Our denial of euthanasia and assisted suicide must be accompanied by a greater commitment to far greater resources being assigned to palliative care in this country. Death and dying receive the least amount of support from medical research funding agencies. Palliative care is not fairly accessed nor in sufficient quality for all Canadians in all provinces and territories. Likewise greater priorities and resources must be assigned to palliative care in our medical schools than is currently provided.
The distinction drawn in the United States Supreme Court decision in Quill must be seen as critical: When a patient refuses life-sustaining medical treatment, he dies from the underlying fatal disease or pathology; but if a patient ingests lethal medication prescribed by a physician, he is killed by that medication.
In the first instance, the patient is allowed to die. In the second instance, the patient is killed. The distinction is integral. We would be debating the latter, the killing of patients by deliberate action taken to bring about their death. We have rightly accepted the concept of allowing to die. We must not accept the concept of killing.

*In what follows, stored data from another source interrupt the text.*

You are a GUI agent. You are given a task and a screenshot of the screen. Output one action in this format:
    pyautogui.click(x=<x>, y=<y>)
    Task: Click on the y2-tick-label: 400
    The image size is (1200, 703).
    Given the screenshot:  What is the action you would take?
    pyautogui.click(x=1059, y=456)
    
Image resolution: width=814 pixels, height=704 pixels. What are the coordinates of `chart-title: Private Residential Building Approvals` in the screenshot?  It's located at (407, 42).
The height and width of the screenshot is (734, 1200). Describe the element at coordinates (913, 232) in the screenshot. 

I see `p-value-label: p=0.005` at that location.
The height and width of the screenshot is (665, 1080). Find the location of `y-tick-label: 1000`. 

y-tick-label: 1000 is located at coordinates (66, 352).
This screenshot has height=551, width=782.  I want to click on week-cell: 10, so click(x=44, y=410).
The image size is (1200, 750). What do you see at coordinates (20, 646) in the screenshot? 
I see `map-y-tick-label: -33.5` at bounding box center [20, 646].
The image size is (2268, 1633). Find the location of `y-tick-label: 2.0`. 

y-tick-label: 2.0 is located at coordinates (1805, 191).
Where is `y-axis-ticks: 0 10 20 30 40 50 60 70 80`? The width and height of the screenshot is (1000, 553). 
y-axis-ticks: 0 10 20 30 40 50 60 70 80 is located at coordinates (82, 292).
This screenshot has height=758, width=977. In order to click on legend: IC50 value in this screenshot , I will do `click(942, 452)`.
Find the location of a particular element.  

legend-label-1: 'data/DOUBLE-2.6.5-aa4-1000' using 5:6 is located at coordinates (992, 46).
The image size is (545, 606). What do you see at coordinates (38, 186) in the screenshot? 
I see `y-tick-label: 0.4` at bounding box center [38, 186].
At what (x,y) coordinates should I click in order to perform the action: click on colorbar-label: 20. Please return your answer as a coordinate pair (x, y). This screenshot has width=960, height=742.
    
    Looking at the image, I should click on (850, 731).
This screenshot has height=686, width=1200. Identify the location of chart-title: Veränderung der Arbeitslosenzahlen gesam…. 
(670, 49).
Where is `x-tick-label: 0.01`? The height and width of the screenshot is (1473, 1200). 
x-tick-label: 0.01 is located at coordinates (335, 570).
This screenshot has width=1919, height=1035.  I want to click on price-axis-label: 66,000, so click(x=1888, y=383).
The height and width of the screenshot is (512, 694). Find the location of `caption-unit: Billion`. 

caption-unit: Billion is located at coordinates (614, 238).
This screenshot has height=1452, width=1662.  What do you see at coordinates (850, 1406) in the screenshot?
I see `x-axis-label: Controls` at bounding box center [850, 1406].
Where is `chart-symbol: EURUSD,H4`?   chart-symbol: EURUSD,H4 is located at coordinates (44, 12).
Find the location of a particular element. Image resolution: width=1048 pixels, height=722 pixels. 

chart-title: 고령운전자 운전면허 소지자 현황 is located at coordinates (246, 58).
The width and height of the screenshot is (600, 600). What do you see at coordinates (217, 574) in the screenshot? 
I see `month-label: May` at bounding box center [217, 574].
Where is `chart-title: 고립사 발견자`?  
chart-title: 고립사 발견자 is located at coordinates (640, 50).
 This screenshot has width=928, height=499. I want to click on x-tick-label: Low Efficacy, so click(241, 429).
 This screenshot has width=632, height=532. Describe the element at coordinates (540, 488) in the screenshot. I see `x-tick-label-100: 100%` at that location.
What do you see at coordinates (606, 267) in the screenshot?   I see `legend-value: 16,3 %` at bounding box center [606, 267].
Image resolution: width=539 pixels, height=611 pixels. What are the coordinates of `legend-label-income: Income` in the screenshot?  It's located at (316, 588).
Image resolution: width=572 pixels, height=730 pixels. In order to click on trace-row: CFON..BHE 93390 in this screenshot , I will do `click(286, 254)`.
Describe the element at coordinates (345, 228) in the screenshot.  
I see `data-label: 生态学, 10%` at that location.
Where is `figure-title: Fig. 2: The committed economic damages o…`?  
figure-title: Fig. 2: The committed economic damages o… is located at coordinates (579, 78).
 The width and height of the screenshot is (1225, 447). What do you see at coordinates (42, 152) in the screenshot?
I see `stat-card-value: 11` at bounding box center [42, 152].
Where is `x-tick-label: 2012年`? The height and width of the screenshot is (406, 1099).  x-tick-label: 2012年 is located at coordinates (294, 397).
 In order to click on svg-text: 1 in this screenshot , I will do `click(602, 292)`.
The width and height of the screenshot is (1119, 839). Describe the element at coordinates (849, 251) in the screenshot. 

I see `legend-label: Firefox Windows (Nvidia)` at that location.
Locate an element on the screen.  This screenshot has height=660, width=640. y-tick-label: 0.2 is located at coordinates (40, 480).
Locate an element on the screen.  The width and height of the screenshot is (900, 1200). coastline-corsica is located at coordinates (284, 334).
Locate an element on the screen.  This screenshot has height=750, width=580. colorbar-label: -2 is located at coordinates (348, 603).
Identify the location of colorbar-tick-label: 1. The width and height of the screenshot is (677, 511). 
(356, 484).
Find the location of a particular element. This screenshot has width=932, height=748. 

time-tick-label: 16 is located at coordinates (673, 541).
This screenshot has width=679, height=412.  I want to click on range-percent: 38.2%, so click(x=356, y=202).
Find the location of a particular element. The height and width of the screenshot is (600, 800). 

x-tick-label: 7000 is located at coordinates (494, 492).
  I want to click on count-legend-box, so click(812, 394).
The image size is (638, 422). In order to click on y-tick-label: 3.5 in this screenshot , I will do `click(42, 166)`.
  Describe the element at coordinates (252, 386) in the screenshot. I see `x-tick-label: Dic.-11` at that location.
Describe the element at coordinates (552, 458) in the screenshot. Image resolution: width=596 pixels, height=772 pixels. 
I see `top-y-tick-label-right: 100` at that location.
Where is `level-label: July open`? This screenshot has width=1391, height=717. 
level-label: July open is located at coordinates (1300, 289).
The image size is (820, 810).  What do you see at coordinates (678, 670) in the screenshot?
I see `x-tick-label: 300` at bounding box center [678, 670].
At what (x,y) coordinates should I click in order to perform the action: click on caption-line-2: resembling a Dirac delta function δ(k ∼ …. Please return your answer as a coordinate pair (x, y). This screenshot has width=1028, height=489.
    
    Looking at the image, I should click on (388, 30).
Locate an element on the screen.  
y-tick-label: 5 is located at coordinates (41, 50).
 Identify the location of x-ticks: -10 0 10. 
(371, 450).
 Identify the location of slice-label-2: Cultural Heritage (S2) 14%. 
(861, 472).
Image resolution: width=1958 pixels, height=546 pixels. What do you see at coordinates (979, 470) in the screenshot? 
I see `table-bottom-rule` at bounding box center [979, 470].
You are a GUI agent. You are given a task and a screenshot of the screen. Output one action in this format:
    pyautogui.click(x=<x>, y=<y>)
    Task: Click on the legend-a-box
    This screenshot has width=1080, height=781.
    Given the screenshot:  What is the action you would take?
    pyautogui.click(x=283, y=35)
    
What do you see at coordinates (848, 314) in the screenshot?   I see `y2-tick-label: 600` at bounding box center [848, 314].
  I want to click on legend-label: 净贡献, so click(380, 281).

This House will decide the timing of such a debate. The essence of that debate is as I have described. We must look to all the issues that are before us. We do not have the option to engage in emotionalism.
For us as legislators, there is a great onus to dissect and care for all the ingredients before us before we change a law like this that will have such enormous implications and ramifications for our society, for the continual downward spiral I have been describing.
We are not able to take an easy course. We are not able to participate further in a society that would allow for instant gratification on so many other fronts to be brought to bear on any issue as critical as this.
There must be no fear among people entering hospitals in this country. There must be no concern among seniors who already in many cases are coping as they are with other issues that do not remedy the worst things that come to them. They must feel that their care and their health is their physician's first concern. It is their legislator's first concern.